* [Task details]: In the records below, switch "screenshot" to "screen image" and reproduce the lines with nothing else changed. Begin at the line that has "You are a GUI", stop after the line that has "Action: (x=43, y=263)", and leave the pictures out of your answer.

* [Entries]:
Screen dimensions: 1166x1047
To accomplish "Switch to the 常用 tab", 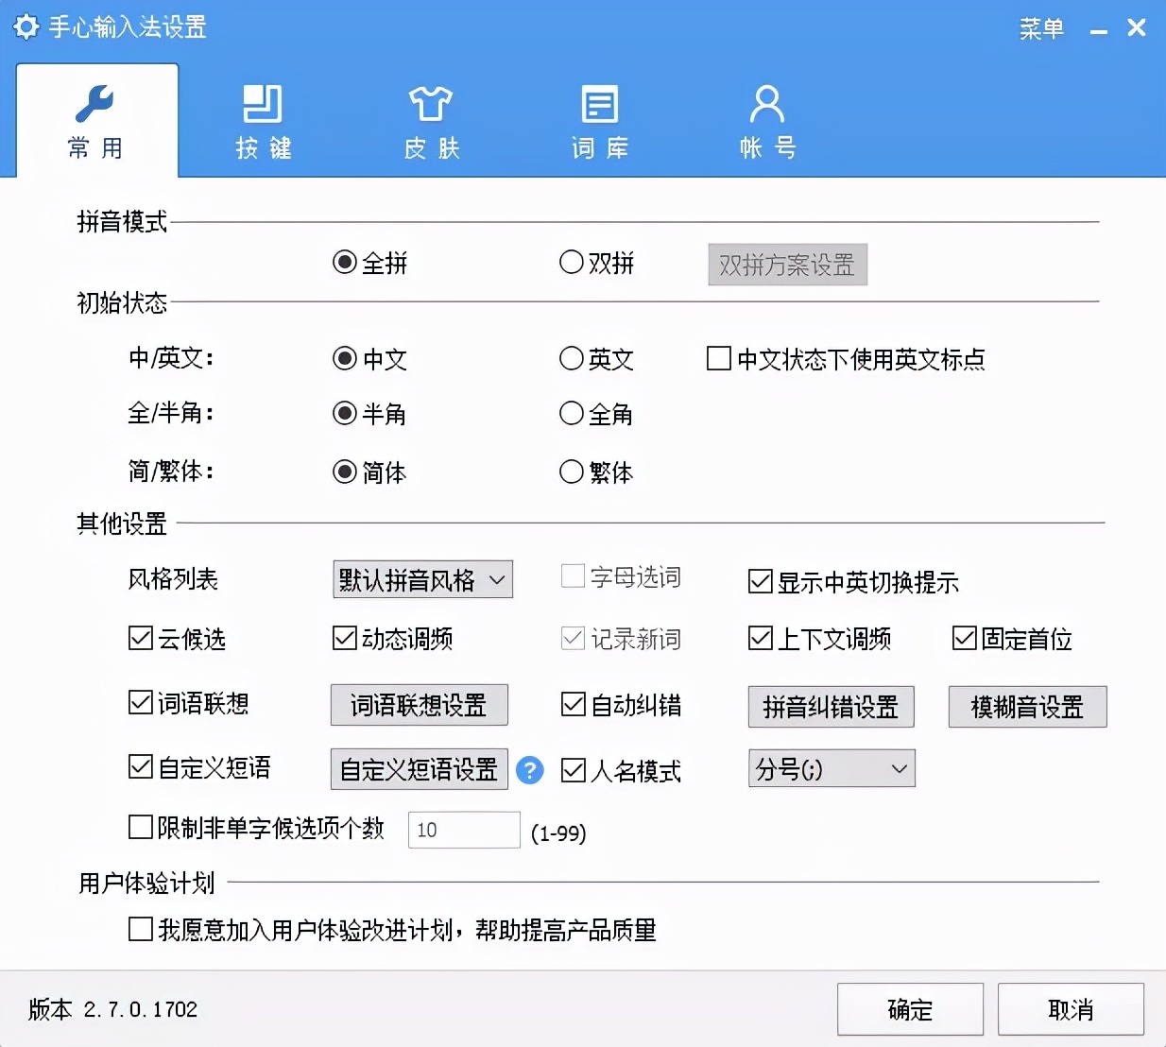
---
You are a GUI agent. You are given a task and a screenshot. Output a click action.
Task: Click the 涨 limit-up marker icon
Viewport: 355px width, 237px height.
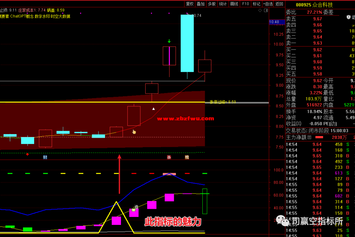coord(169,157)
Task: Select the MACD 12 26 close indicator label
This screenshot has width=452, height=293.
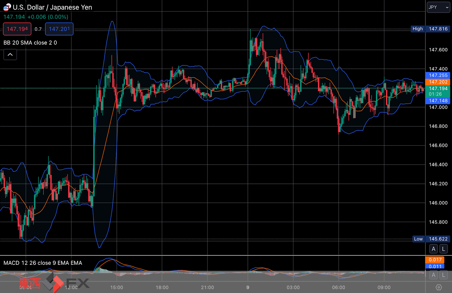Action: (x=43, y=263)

* [Expected answer]:
You are a GUI agent. You are given a task and a screen image. Output a click action.
Task: Click the 涨 limit-up marker icon
Viewport: 355px width, 237px height.
coord(169,157)
Task: Select the MACD 12 26 close indicator label
This screen image has width=452, height=293.
Action: (x=43, y=263)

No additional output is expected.